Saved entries
-*-*-

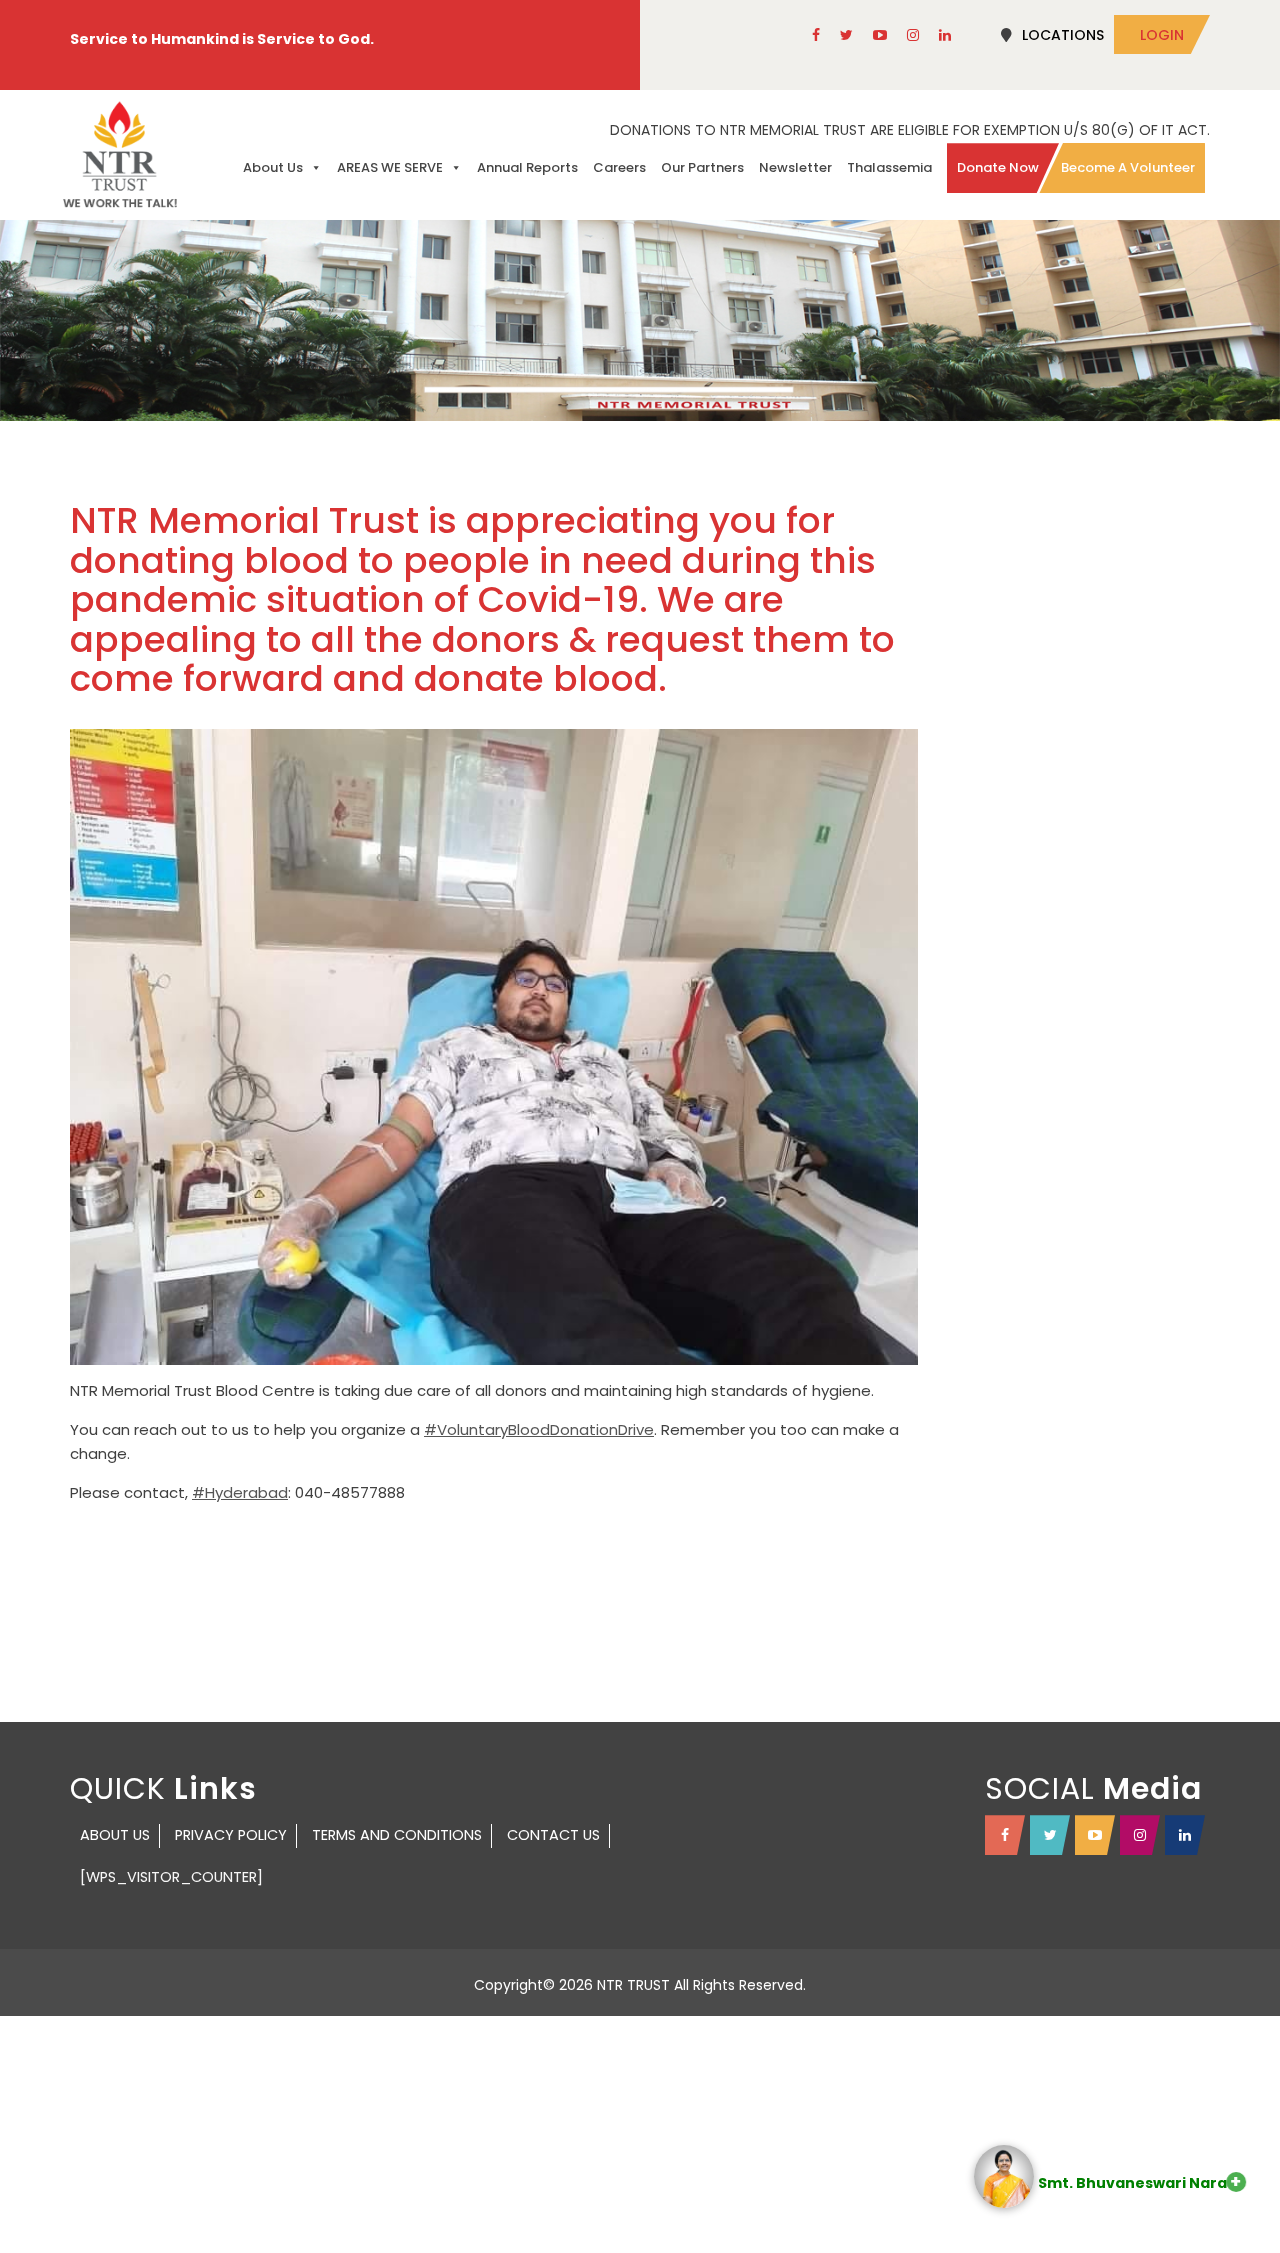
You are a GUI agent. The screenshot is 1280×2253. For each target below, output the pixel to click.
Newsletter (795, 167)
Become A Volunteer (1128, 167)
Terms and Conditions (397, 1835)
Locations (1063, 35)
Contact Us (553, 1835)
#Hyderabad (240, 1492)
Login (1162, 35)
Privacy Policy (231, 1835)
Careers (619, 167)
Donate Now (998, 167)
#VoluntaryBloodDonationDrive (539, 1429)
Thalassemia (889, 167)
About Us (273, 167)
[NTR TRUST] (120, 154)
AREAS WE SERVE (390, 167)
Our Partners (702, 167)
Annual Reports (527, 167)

-*-*-

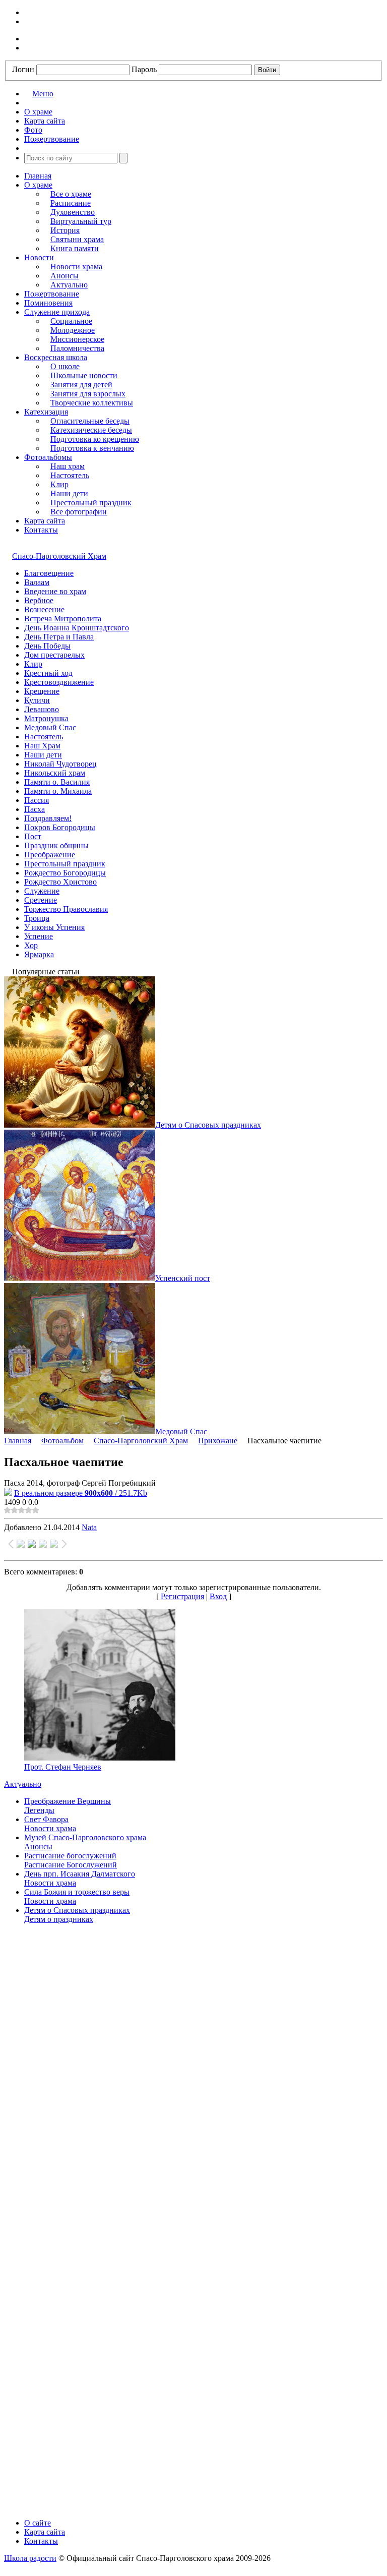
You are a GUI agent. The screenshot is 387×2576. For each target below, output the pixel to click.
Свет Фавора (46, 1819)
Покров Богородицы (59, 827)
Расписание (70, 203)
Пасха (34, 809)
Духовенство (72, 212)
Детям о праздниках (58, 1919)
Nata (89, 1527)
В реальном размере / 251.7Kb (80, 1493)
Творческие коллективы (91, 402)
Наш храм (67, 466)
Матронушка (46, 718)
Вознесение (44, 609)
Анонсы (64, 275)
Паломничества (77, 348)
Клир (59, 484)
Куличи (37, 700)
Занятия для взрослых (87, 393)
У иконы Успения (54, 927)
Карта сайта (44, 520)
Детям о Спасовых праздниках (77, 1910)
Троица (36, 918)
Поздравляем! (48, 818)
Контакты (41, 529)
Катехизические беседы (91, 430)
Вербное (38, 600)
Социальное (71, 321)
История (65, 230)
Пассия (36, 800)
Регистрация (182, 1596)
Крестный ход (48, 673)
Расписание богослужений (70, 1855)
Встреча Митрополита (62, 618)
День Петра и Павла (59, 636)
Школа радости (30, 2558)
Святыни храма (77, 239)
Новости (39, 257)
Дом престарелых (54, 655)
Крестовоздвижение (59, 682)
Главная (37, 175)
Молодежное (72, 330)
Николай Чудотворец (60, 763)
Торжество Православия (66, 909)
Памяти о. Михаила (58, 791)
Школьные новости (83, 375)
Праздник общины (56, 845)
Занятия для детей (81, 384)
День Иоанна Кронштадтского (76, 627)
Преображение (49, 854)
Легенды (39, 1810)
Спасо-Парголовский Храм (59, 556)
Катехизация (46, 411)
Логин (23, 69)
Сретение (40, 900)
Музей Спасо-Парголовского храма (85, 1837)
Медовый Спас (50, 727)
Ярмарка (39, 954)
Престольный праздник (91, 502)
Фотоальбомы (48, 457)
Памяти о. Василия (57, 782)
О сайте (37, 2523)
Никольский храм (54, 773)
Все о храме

-*-*-

Your answer should consist solely of the lines above from the line with "Крестовоздвижение (59, 682)" to the line with "Все о храме", both included, reproduced exactly.

Крестовоздвижение (59, 682)
Главная (37, 175)
Молодежное (72, 330)
Николай Чудотворец (60, 763)
Торжество Православия (66, 909)
Памяти о. Михаила (58, 791)
Школьные новости (83, 375)
Праздник общины (56, 845)
Занятия для детей (81, 384)
День Иоанна Кронштадтского (76, 627)
Преображение (49, 854)
Легенды (39, 1810)
Спасо-Парголовский Храм (59, 556)
Катехизация (46, 411)
Логин (23, 69)
Сретение (40, 900)
Музей Спасо-Парголовского храма (85, 1837)
Медовый Спас (50, 727)
Ярмарка (39, 954)
Престольный праздник (91, 502)
Фотоальбомы (48, 457)
Памяти о. Василия (57, 782)
О сайте (37, 2523)
Никольский храм (54, 773)
Все о храме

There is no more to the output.